### Work to be completed
Across the material that follows, tally each line in which "osobních" occurs, and state the total alone.

### Materials provided
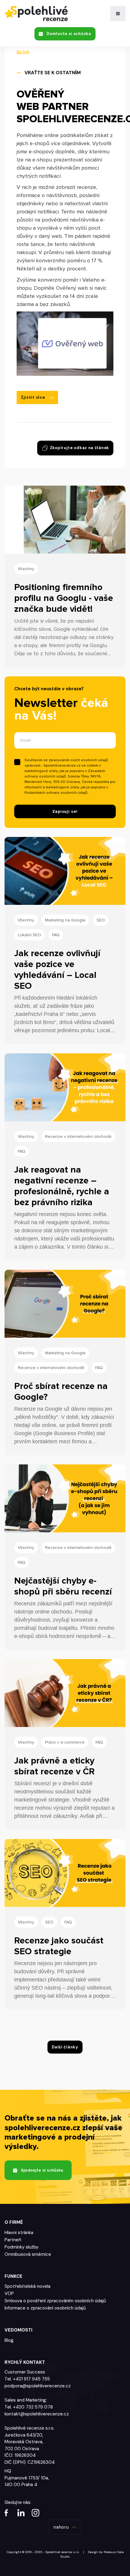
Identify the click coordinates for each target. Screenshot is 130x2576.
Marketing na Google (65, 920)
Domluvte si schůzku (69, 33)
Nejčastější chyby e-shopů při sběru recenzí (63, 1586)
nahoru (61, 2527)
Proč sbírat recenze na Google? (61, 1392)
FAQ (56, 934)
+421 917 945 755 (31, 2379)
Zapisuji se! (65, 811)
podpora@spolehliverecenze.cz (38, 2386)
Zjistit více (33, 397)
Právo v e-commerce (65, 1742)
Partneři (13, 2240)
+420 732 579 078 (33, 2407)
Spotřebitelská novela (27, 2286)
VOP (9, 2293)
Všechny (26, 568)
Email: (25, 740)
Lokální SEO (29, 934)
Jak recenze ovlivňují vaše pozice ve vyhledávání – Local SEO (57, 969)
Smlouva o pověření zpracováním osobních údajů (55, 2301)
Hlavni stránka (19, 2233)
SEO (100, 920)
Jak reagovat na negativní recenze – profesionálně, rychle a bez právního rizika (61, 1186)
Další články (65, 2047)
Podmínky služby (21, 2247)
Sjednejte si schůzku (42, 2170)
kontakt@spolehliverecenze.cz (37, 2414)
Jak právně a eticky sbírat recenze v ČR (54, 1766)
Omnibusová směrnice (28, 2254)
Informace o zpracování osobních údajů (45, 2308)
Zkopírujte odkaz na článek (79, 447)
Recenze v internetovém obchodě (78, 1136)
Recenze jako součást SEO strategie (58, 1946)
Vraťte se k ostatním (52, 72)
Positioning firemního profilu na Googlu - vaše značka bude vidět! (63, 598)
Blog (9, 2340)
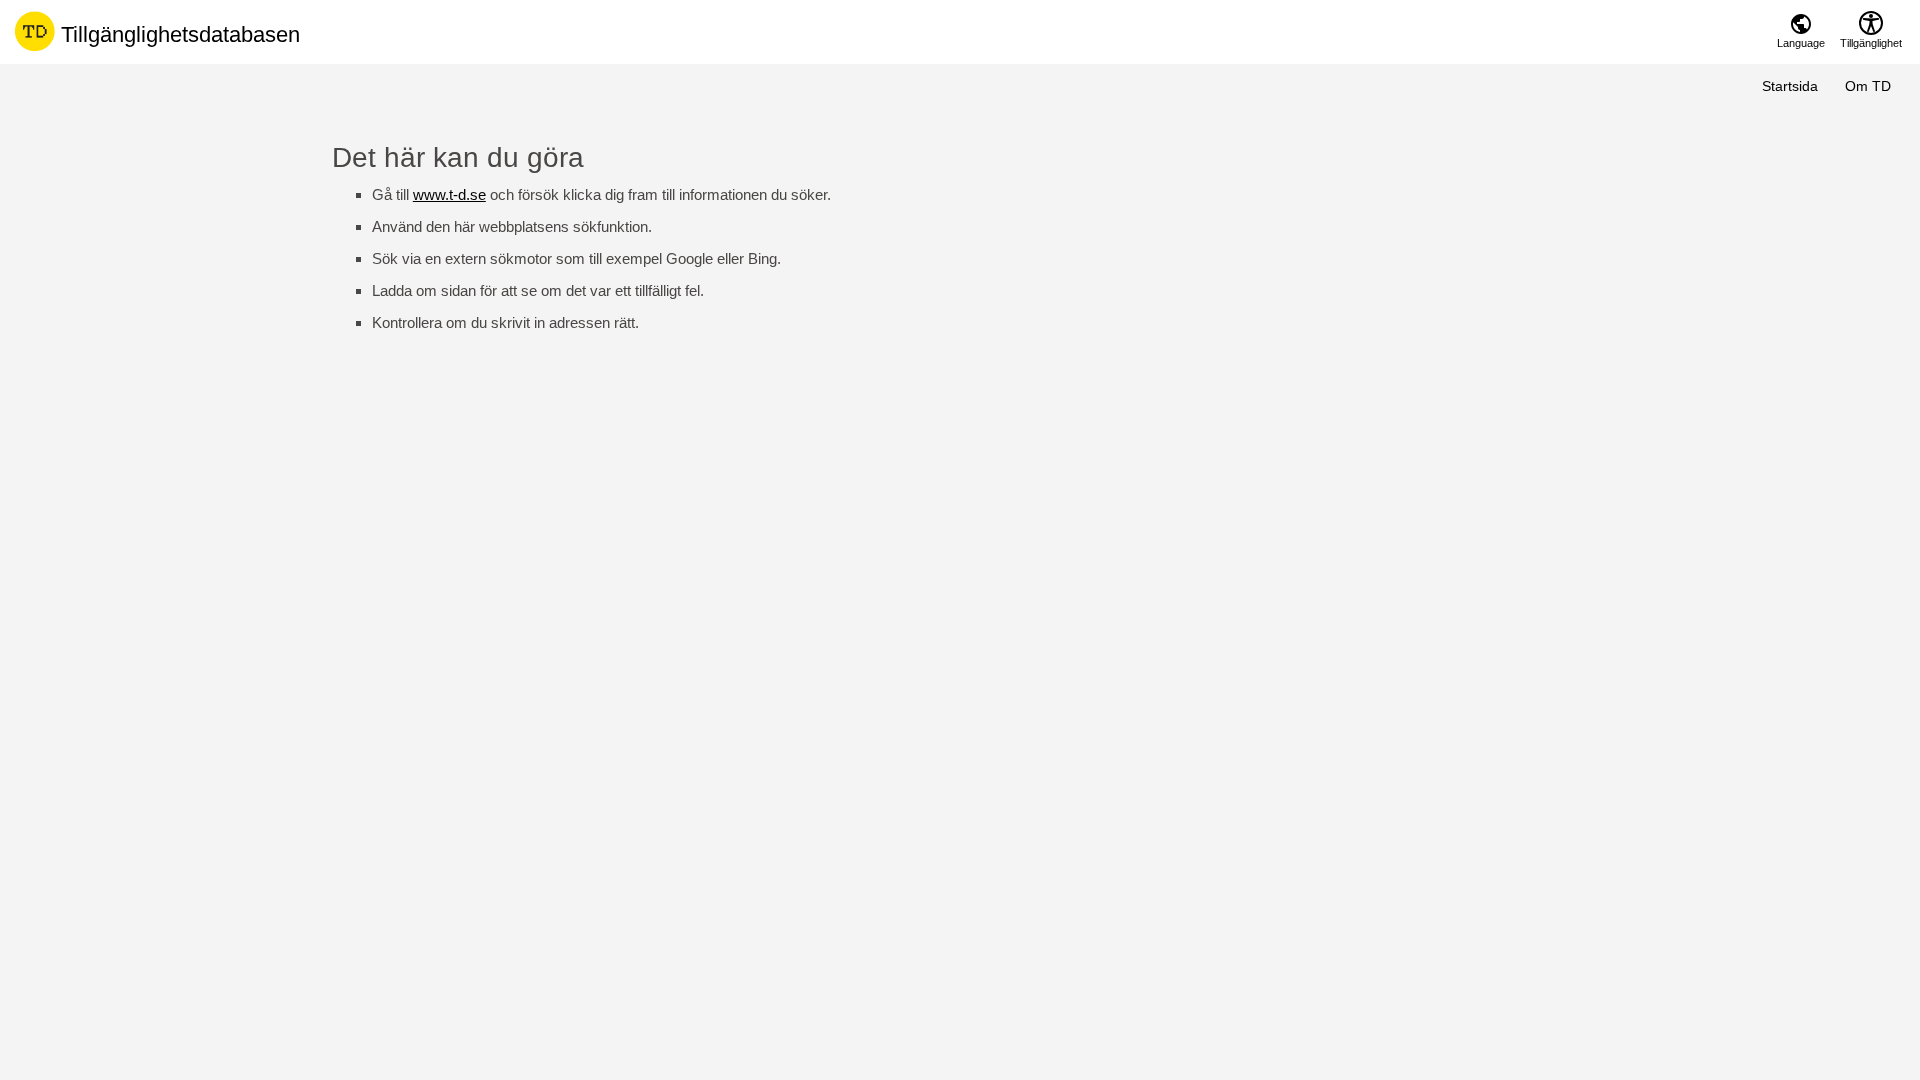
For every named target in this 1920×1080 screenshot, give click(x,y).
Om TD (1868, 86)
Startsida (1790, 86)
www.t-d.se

...

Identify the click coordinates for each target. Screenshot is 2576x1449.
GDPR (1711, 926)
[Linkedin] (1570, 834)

### Written response
2